## Aufgabe 1
Gib aus dem Lesetext über die abgesagte Montagsdemo den Abschnitt zwischen "ABGESAGT: 501. MONTAGSDEMO" und "10.FEBRUAR WIRD ABGESAGT." wörtlich wieder, beide Stellen eingeschlossen.
## Aufgabe 2
Wandle die Zeilen der gesamten Auflistung in eine JSON-Liste von Zeichenketten um, mit einem Eintrag pro Zeile. Leerzeilen lässt du dabei weg.

Monatsarchiv: Februar 2020

ABGESAGT: 501. MONTAGSDEMO AM 10. FEBRUAR

Weder die Deutsche Bahn, die Staatsgewalt oder die Grünen haben es je geschafft, eine Montagsdemo gegen Stuttgart21 zu verhindern. Das Orkantief Sabine schafft es leider morgen, am 10.2.2020:

DIE 501. MONTAGSDEMO GEGEN S21 AM 10.FEBRUAR WIRD ABGESAGT.
Bitte informiert unsere Mitstreiter*innen, die keine elektonischen Medien benutzen

Nachdem keiner der Wetterdienste für morgen Abend zuverlässig Entspannung und ein Ende der Orkanböen  vorhersagt, hat das Demo-Team sich entschlossen, die morgige Montagsdemo vorsorglich abzusagen.

Es gibt nur 3 Gründe, um   auf Montag als Demotag gegen S21 zu verzichten: (1) Montag= Feiertag. (2) schwere Unwetter gefährden Demonstrant*innen. (3)  Stuttgart21 ist  beendet. Nachdem letzteres nicht der Fall ist, findet  die 501. Montagsdemo am Montag, 17.2. um 18:00 auf dem Schlossplatz statt.

Ansprache beim Parkgebet am 6.2.2020 zu 1. Mose 20,12 von Pf. i. R. Friedrich Gehring

Du sollst deinen Vater und deine Mutter ehren, auf dass Du lange lebest im Lande, das Dir der Herr, dein Gott, geben wird.

## Bereitgestelltes Material
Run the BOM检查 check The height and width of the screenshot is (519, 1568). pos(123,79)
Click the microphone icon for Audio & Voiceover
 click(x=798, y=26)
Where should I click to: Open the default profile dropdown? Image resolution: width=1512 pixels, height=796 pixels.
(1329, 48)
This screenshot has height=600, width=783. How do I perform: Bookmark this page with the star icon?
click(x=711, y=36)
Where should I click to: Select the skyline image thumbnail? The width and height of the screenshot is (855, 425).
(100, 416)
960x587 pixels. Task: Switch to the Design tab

## Antwort 1
ABGESAGT: 501. MONTAGSDEMO AM 10. FEBRUAR

Weder die Deutsche Bahn, die Staatsgewalt oder die Grünen haben es je geschafft, eine Montagsdemo gegen Stuttgart21 zu verhindern. Das Orkantief Sabine schafft es leider morgen, am 10.2.2020:

DIE 501. MONTAGSDEMO GEGEN S21 AM 10.FEBRUAR WIRD ABGESAGT.

## Antwort 2
[
  "Run the BOM检查 check The height and width of the screenshot is (519, 1568). pos(123,79)",
  "Click the microphone icon for Audio & Voiceover",
  " click(x=798, y=26)",
  "Where should I click to: Open the default profile dropdown? Image resolution: width=1512 pixels, height=796 pixels.",
  "(1329, 48)",
  "This screenshot has height=600, width=783. How do I perform: Bookmark this page with the star icon?",
  "click(x=711, y=36)",
  "Where should I click to: Select the skyline image thumbnail? The width and height of the screenshot is (855, 425).",
  "(100, 416)",
  "960x587 pixels. Task: Switch to the Design tab"
]